A question for any one in the oil business, how low can we get well completion costs in the Bakken over the next 20 years, is it realistic to assume we can get from \$9 million/well down to \$4.5 million per well (in Jan 2013 \$) by 2033?  If not, what number is realistic?

I am hoping to introduce technology into my model and I plan to use well completion costs as a proxy for technological advances.

Edit: 6/18/2013

Many of my previous scenarios used model 3, so I am presenting a comparison of model 6 and 3 where all of the same assumptions were used as in figure 4 above:

DC﻿﻿

http://img441.imageshack.us/img441/8193/p8w.gif

Cumulative = 1850/(1+SQRT(150/t))

where t in years.

It was straight dispersive diffusion, no Ornstein-Uhlenbeck

Your Eagle Ford profile has a strong O-U character

Cumulative = 2350/(1+SQRT(50/t'))

where t' = (1-EXP(-1.6*t))/1.6

So the EUR cumulative is about the same in both cases.
The effective diffusivity is 3x higher in the second case, but is tempered by a strong reversion to the mean.

Interesting how they differ.

2. DC, here is the fitted Eagle Ford curve
http://img163.imageshack.us/img163/3246/i4m.gif

Cumulative = 10000/(1+SQRT(105.75/t'))

where t' = (1-EXP(-0.012*t))/0.012

Also shown is a hyperbolic

Cumulative = 255/(1+24/t)

Interesting how a strong O-U diffusive model is close to a hyperbolic.
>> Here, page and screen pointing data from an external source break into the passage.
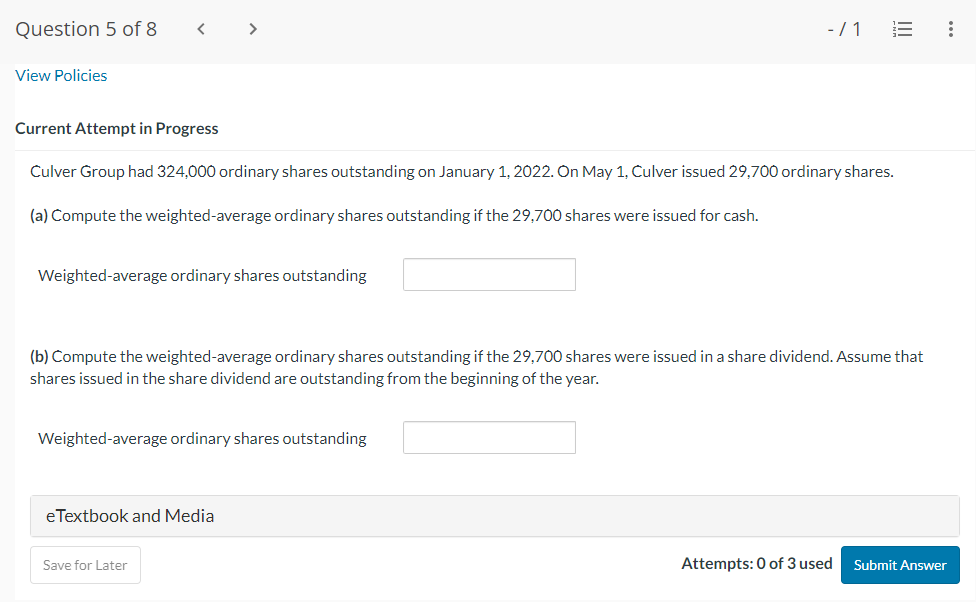Click the - / 1 score indicator
Image resolution: width=976 pixels, height=602 pixels.
click(844, 29)
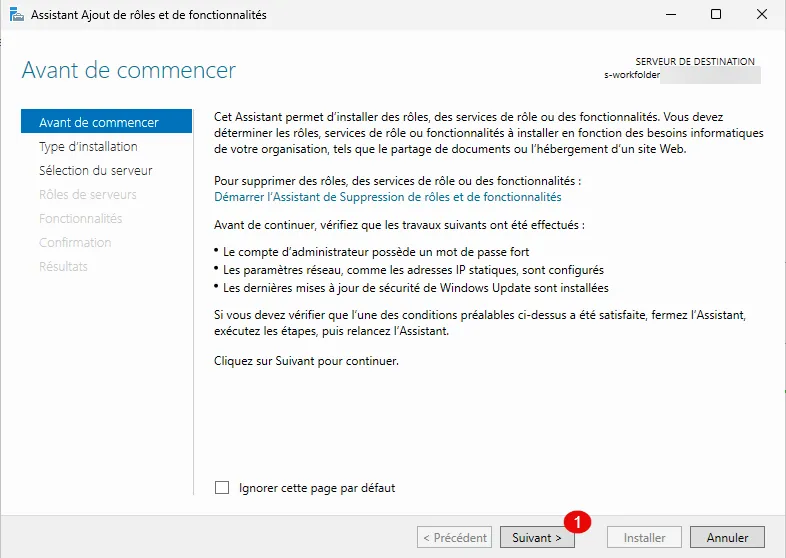
Task: Select the 'Résultats' step in the sidebar
Action: tap(63, 267)
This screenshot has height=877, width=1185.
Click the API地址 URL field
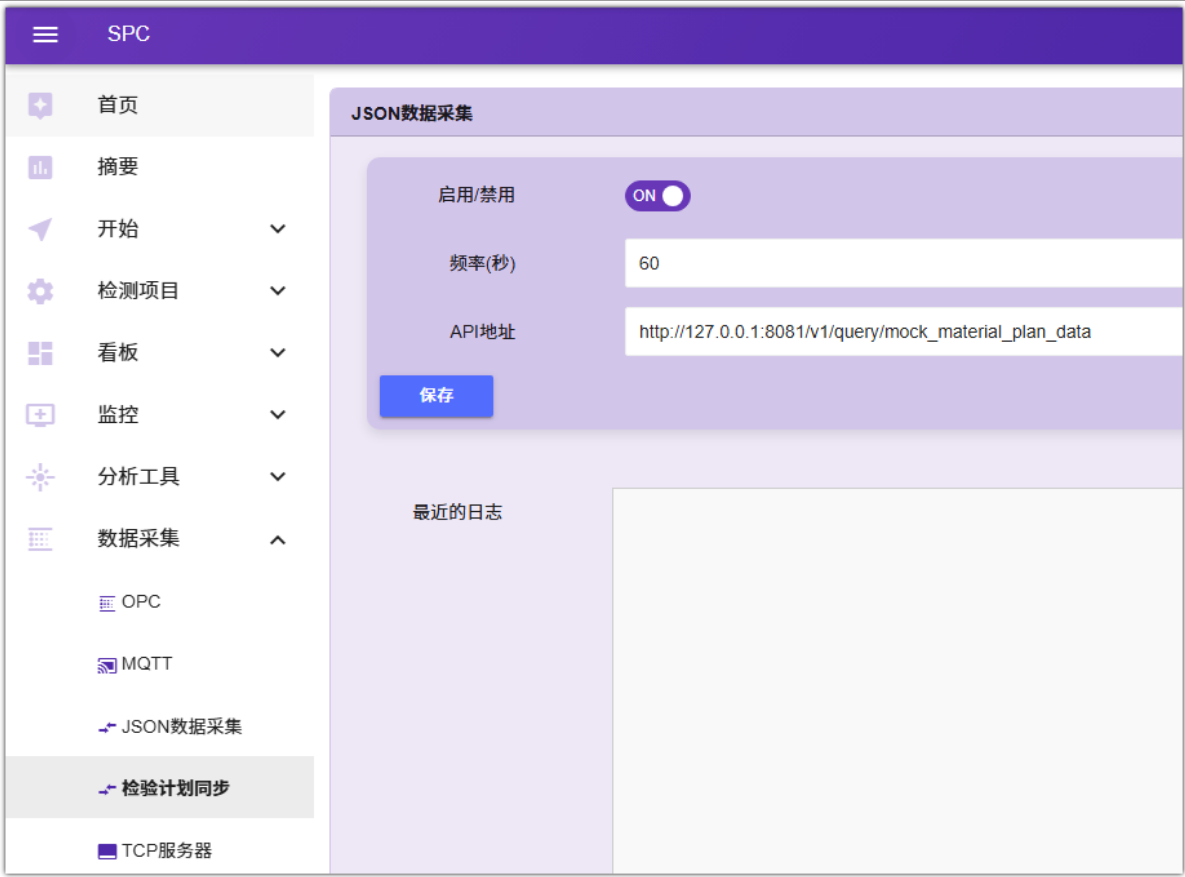coord(900,332)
There are subtle differences in the initial slope and in the asymptote.

1. WHT,

Sorry it took so long for me to reply. Thank you.
I had attempted to use the OU diffusion model for the Bakken and Eagle Ford, but I was having difficulty matching the data of the first 24 months, the OU diffusion model ramps up very quickly over the early time period. I was contemplating using a hybrid hyperbolic/OU Model because I like the fact that the OU Model has a physical basis where the hyperbolic is more of a curve fitting exercise. I decided just using the hyperbolic would be easier, especially because my understanding of the underlying physics of the diffusion process is pretty sketchy and I don't really have any data or parameters for these geological formations which I could use to verify if the various parameters I am using in my OU Model make any physical sense. Essentially It was a choice between two different curve fitting problems, each with three parameters, and the hyperbolic seemed to fit the data better over the first 24 to 36 months (which is all the data I have so far for the Shale plays).

I do understand however that using the physical model has advantages because I could create a scenario using OU diffusion even without a good understanding of the underlying physics and then some one like you could look at it and say no, parameter x, y or z in your model are not even in the ball park, that x would need to be between a and b, y between c and d, and z between e and f, for the model to match the real world.